**What this task involves:** With no omissions, write out every record given below.

Pixel coordinate grounding data
* * * * * * *

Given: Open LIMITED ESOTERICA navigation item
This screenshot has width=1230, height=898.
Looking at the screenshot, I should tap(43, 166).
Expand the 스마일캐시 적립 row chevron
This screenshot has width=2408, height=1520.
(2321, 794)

* * * * * * *

**Solution to the exercise:**
Given: Open LIMITED ESOTERICA navigation item
This screenshot has width=1230, height=898.
Looking at the screenshot, I should tap(43, 166).
Expand the 스마일캐시 적립 row chevron
This screenshot has width=2408, height=1520.
(2321, 794)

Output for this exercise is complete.